There was also rejected (on grounds that are not entirely clear) the
claim that the mortgages/pledges were given in satisfaction of an existing
indebtedness. Id. at *6.
The Macar parties were granted
summary judgment on their claims for fraudulent conveyances.
Piercing the Veil
The decision recites the
piercing test adopted by the Kentucky Supreme Court in Inter-Tel Technologies, Inc. v.
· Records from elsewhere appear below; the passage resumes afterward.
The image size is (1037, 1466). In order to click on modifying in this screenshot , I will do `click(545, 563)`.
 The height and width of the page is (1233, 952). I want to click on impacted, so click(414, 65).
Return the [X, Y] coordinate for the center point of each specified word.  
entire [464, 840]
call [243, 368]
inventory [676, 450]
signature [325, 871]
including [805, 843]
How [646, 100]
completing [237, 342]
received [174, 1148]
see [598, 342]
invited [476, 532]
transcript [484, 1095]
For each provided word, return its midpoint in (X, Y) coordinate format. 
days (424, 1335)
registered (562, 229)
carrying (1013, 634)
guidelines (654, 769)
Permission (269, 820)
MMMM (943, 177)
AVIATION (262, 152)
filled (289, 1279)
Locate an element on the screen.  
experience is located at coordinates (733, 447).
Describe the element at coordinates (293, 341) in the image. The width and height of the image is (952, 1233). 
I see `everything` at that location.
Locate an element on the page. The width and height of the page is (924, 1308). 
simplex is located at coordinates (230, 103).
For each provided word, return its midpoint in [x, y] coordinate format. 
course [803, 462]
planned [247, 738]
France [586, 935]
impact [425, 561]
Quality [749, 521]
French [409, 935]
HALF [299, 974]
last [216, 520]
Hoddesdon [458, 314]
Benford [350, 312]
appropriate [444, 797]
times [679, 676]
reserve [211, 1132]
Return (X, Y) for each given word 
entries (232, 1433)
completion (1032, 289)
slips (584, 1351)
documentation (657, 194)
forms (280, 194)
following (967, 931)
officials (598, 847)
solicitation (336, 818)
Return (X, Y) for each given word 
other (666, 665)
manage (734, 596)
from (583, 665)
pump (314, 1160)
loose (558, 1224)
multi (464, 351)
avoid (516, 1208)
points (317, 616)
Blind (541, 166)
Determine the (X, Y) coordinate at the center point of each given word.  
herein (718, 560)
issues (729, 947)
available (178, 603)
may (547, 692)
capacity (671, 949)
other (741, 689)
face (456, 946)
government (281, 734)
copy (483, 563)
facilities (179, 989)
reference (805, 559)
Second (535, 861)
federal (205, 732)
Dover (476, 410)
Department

Linn Station Properties, LLC, 360
S.W.3d 152, 165 (Ky. 2012), noting that:
In Kentucky, alter ego liability
boils down to “two dispositive elements: (1) domination of the corporation
resulting in a loss of corporate separateness and (2) circumstances under which
continued recognition of the corporation would sanction fraud or promote
injustice.”
As for the lack of
separateness, it was found that the KPO debtors and the related companies share
common leadership in Mehram Ehsan, there was inadequate capitalization of at
least one of them, formalities were ignored and the entities comingled their
funds. Id. at *7.
The fact that Mehram Ehsan was
not named as a party in the suit, that raised as a bar to the Court piercing
the veil, was described as “mistaken.”
Having found a lack of
separateness, the Court turned its attention to the second prong of the
piercing analysis, namely whether or not piercing would sanction fraud or
promote injustice.
While acknowledging that the
injustice needs to be more than the creditor is not paid, the Court determined:
[O]ne such injustice is a parent
corporation or director causing a subsidiary’s liability and then rendering the
subsidiary unable to pay that liability. Ehsan, who controls and directs all of
the KPO entities, incurred liability on behalf of the KPO debtors by executing
both the Macar and 7921 PSAs on behalf of the KPO debtors. An arbitrator found
that the KPO debtors breached the PSAs and awarded damages to the Macar
parties. Ehsan then rendered the KPO debtors unable to meet their PSA
obligations. As the Court explained in section II, the KPO entities—at the
direction of Ehsan—stripped assets from the KPO debtors, meaning that the Macar
parties could not collect their arbitration award. Accordingly, continued
recognition of the separate corporate forms of the various KPO entities would
sanction an injustice.
A second injustice is a scheme to shift assets to a liability-free corporation while shifting liabilities to an asset-free corporation. In this case, all of the liabilities fell on the KPO debtors because they are the only parties named in the arbitration award. Meanwhile, non-debtor KPLP took all of KPO, LLC’s assets and all of the KPO debtors’ revenue under the PSAs. On these facts, the continued recognition of the KPO entities’ supposedly “separate” corporate forms would sanction injustice. Because the Court finds that the KPO entities lack corporate separateness and that recognizing separate corporate forms would sanction an injustice, the Court will pierce the corporate veil and treat the KPO entities as a single entity. Id. at *8 (citations omitted).
From
there the conclusion was a foregone, namely:
Because the Court finds that the KPO
entities lack corporate separateness and that recognizing separate corporate
forms would sanction an injustice, the Court will pierce the corporate veil and
treat the KPO entities as a single entity. Id.